Locate "The image size is (969, 471)." in the data below, then output the line it is on and all following lines through the last, word for word. Skip any pictures.

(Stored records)
□ □ □ □ □ □ □

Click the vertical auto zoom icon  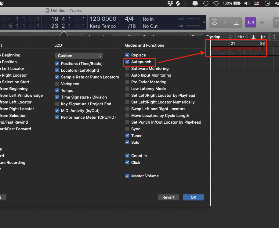[253, 37]
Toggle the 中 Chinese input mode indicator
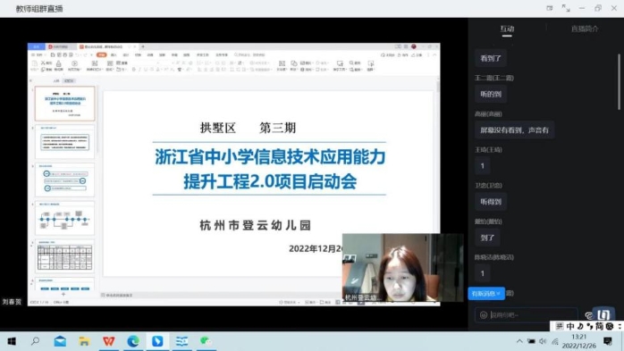This screenshot has height=351, width=624. click(570, 326)
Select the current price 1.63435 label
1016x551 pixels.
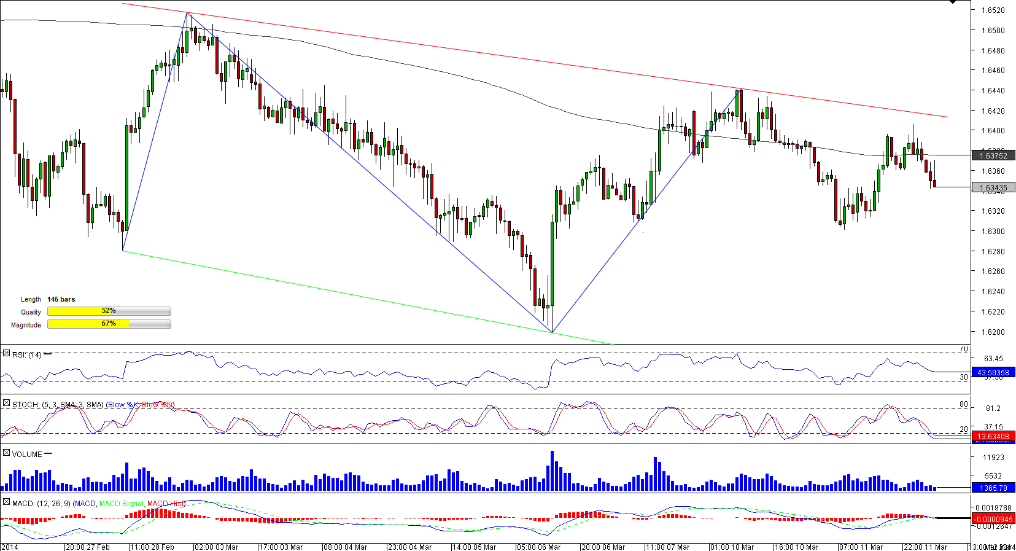point(993,188)
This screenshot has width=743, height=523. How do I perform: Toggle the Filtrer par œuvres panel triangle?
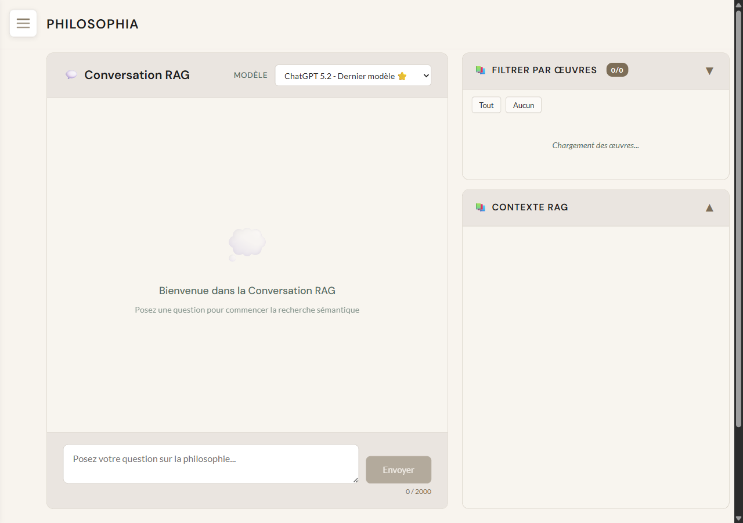709,71
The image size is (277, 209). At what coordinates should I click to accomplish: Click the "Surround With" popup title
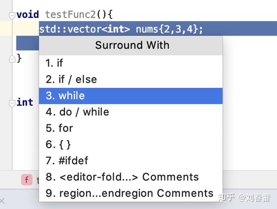(x=132, y=45)
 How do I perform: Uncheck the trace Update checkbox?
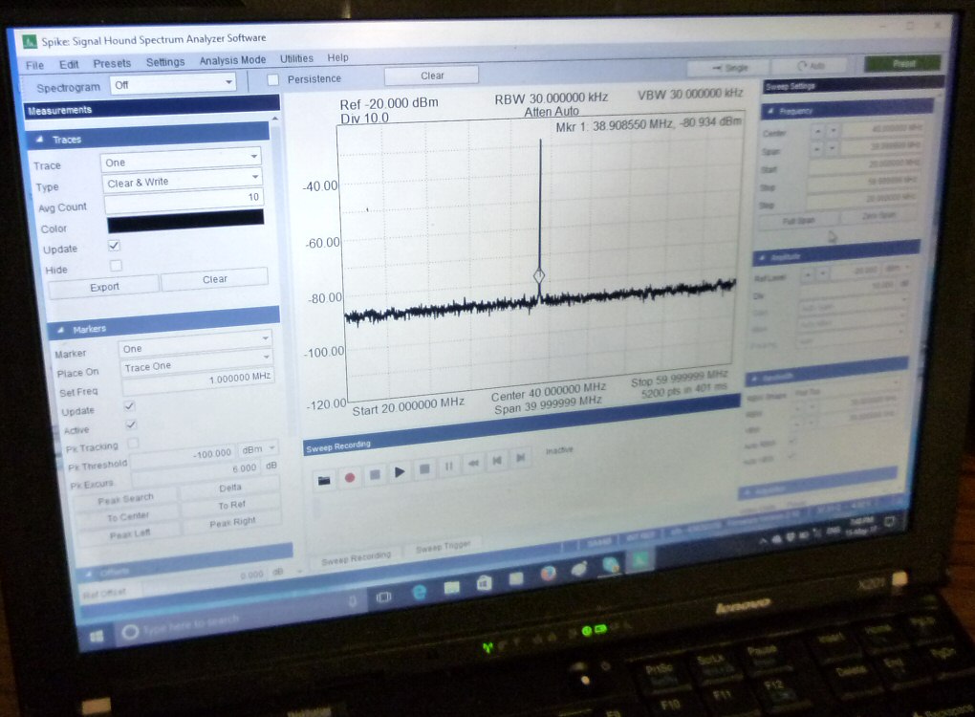point(115,246)
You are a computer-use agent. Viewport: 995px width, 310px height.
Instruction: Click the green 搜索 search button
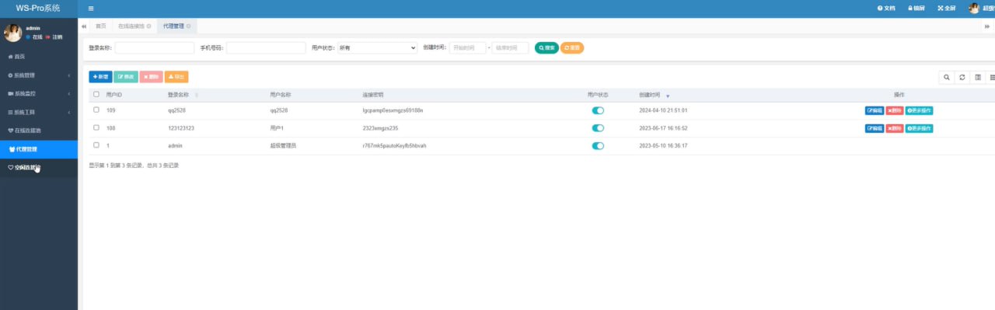[546, 47]
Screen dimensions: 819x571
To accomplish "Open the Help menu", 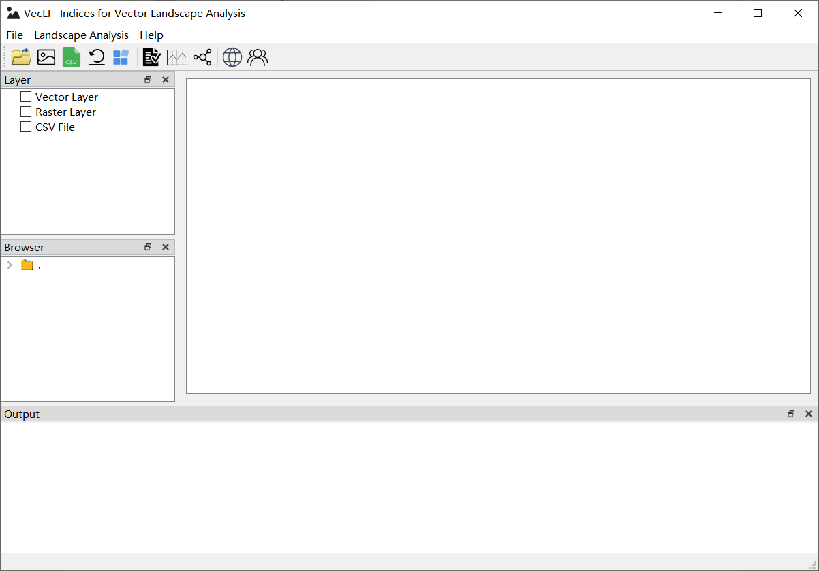I will click(x=151, y=35).
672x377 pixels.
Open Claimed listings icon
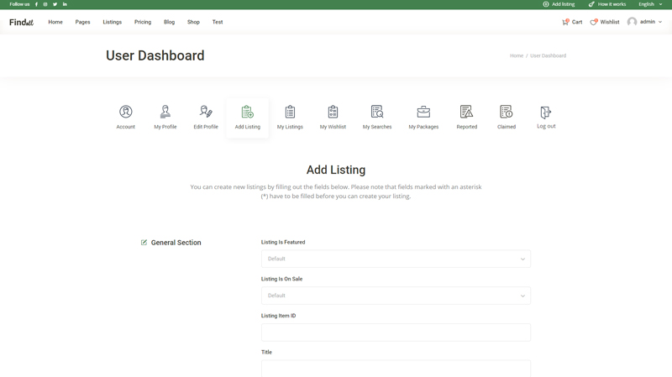click(506, 113)
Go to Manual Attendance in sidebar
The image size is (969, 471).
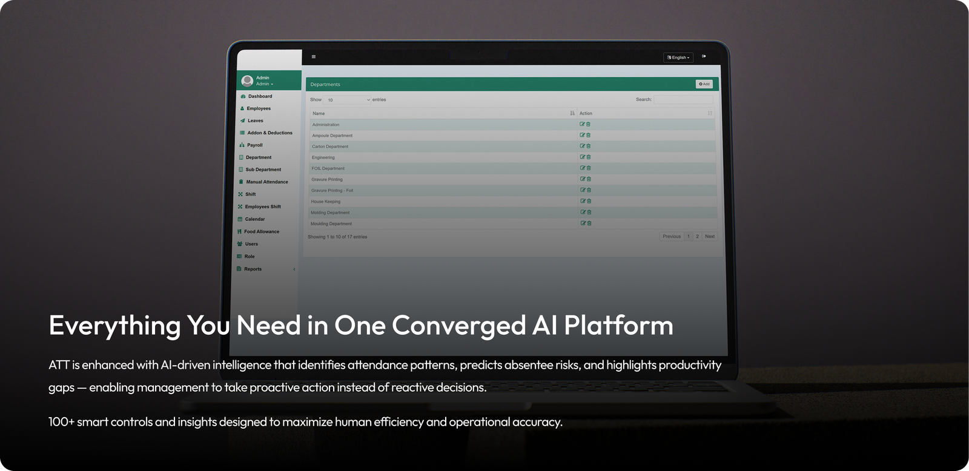pos(266,182)
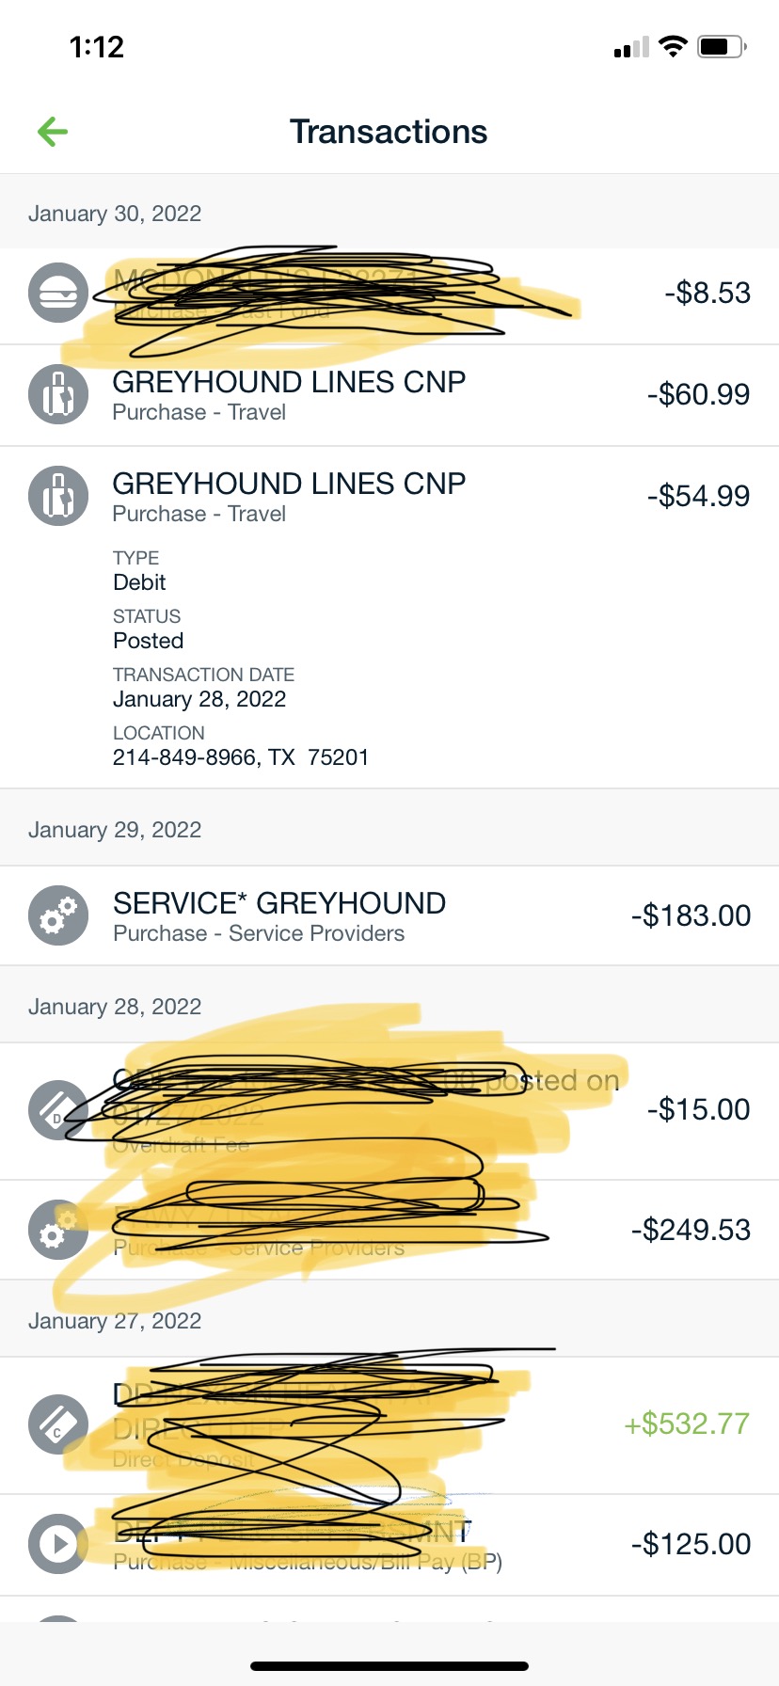The height and width of the screenshot is (1686, 779).
Task: Tap play icon beside -$125.00 bill pay
Action: (x=58, y=1544)
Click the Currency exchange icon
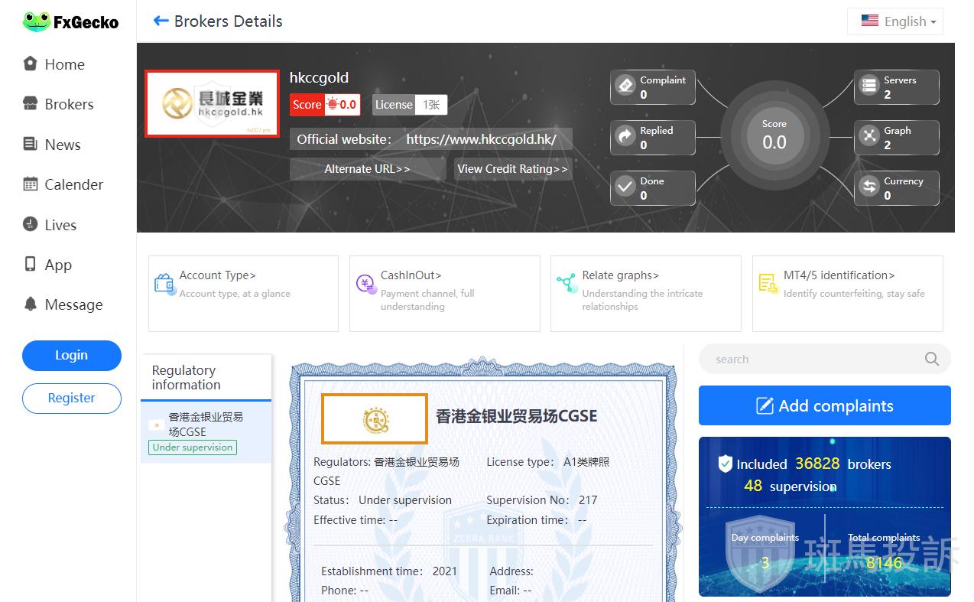Viewport: 974px width, 602px height. (x=869, y=187)
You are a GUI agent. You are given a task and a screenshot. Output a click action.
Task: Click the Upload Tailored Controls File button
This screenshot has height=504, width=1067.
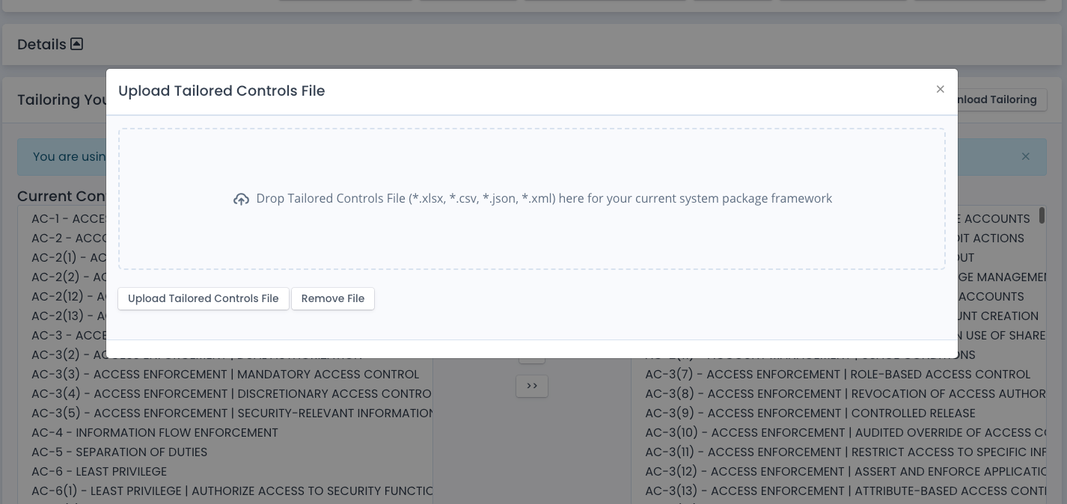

□ □ □ □ □ □ □

(PROBLEM SOLUTION):
The image size is (969, 471).
pos(266,182)
The height and width of the screenshot is (1686, 779).
Task: Tap play icon beside -$125.00 bill pay
Action: (x=58, y=1544)
Click the Currency exchange icon
Viewport: 974px width, 602px height. (x=869, y=187)
You are a GUI agent. You are given a task and a screenshot. Output a click action.
Task: Click the Upload Tailored Controls File button
This screenshot has height=504, width=1067.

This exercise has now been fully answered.